=== Verilen Metin ===
SATILMA, DEĞİŞİM VE İKTİDAR / Ali Osman Zor – 15 Ocak 2020

İlk yayın tarihi: 15 Ocak 2020

Başarılı bir şekilde iktidarı ele geçiren ve elde tutmaya devam eden herkes, bu başarısında sadece kendi becerisini görmez; çevre şartlarını ve dış faktörlerin de kendi lehine etkisi olduğunu gayet iyi bilir. Aynı şekilde tersi de mümkün…

“Yönetenler” ile “yönetilenler”in aynı ilke ve prensiplere göre yaşadığı toplumlarda, âdil olan bir iktidarın “yüz eskimesi”nden başka çevre şartlarına dair, çoğu zaman kaygı duymasını gerektirecek menfî bir durum ortaya çıkmaz. Çünkü siyasetin hedefi olan birlik ve beraberlik “Devlet” çatısı altında Adalet temelinde toplumun umumuna hâkim olacak şekilde sağlanmıştır. Böyle toplumlarda memnuniyetsizlikler esasa dair olmaktan ziyade, günlük uygulamalar üzerinden dile getirilir.

=== Yapılacak İş ===
Yukarıdaki iktidar konulu metinde "İlk yayın tarihi: 15" ile "üzerinden dile getirilir." arasındaki bölümü, her iki uç dahil, hiçbir değişiklik yapmadan yeniden yazın.

=== Gösterilen Veriler ===
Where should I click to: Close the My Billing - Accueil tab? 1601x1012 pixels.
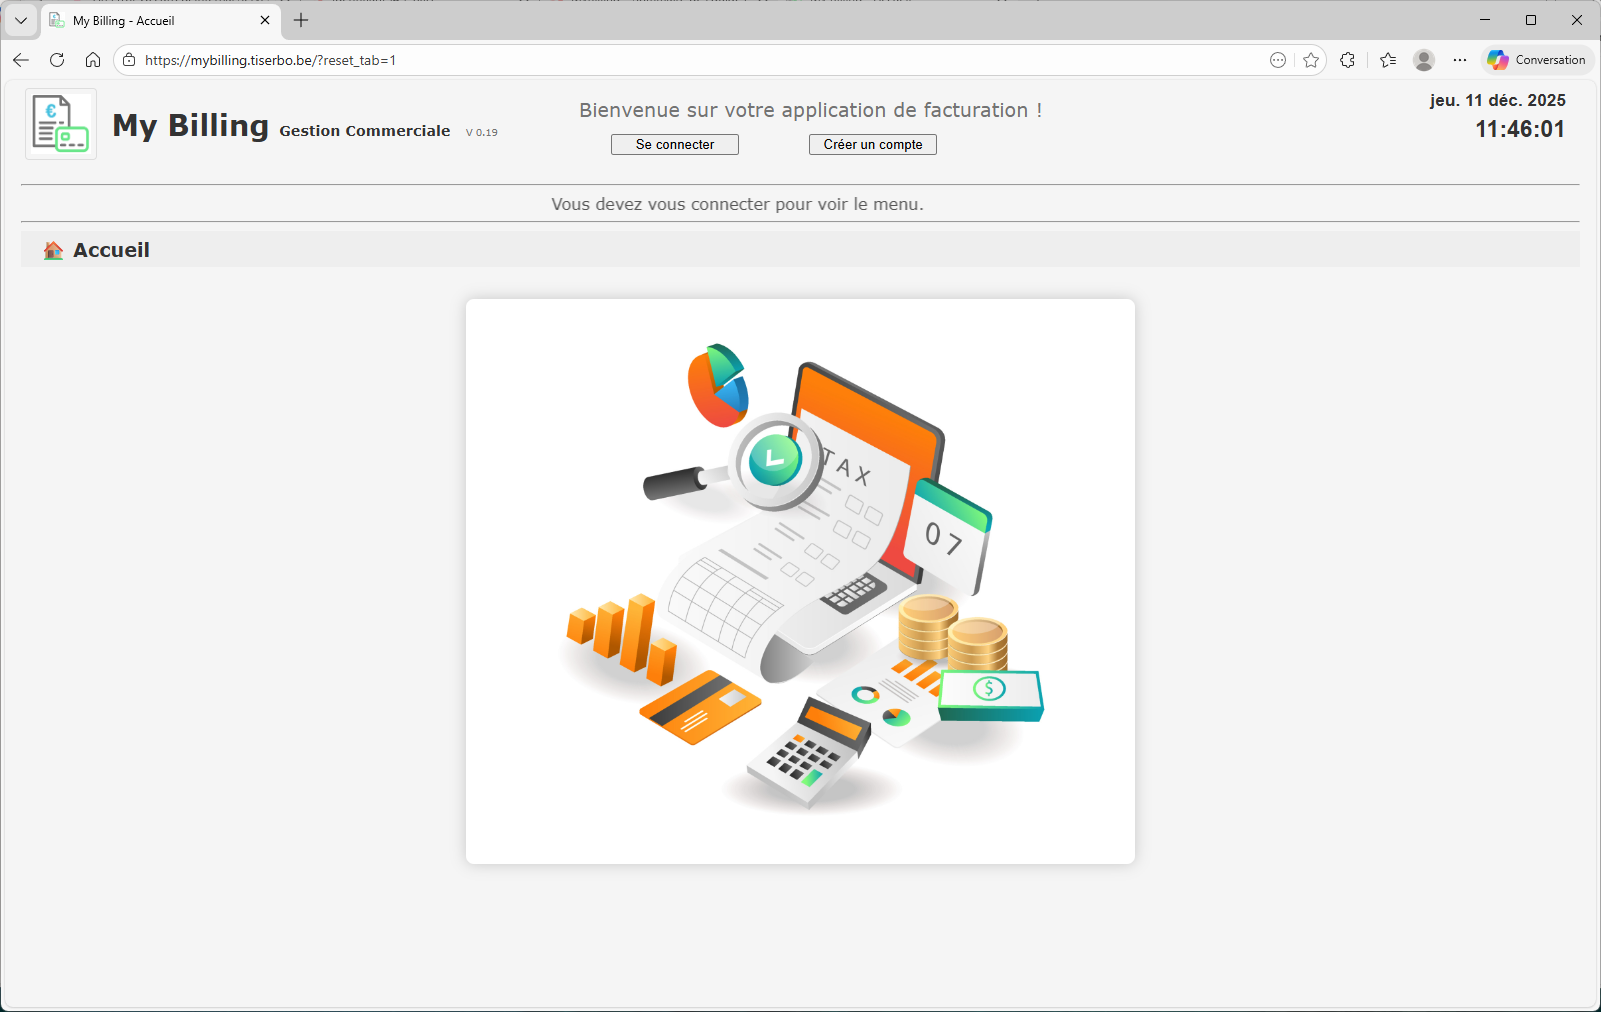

=== Göreve Yanıt ===
İlk yayın tarihi: 15 Ocak 2020

Başarılı bir şekilde iktidarı ele geçiren ve elde tutmaya devam eden herkes, bu başarısında sadece kendi becerisini görmez; çevre şartlarını ve dış faktörlerin de kendi lehine etkisi olduğunu gayet iyi bilir. Aynı şekilde tersi de mümkün…

“Yönetenler” ile “yönetilenler”in aynı ilke ve prensiplere göre yaşadığı toplumlarda, âdil olan bir iktidarın “yüz eskimesi”nden başka çevre şartlarına dair, çoğu zaman kaygı duymasını gerektirecek menfî bir durum ortaya çıkmaz. Çünkü siyasetin hedefi olan birlik ve beraberlik “Devlet” çatısı altında Adalet temelinde toplumun umumuna hâkim olacak şekilde sağlanmıştır. Böyle toplumlarda memnuniyetsizlikler esasa dair olmaktan ziyade, günlük uygulamalar üzerinden dile getirilir.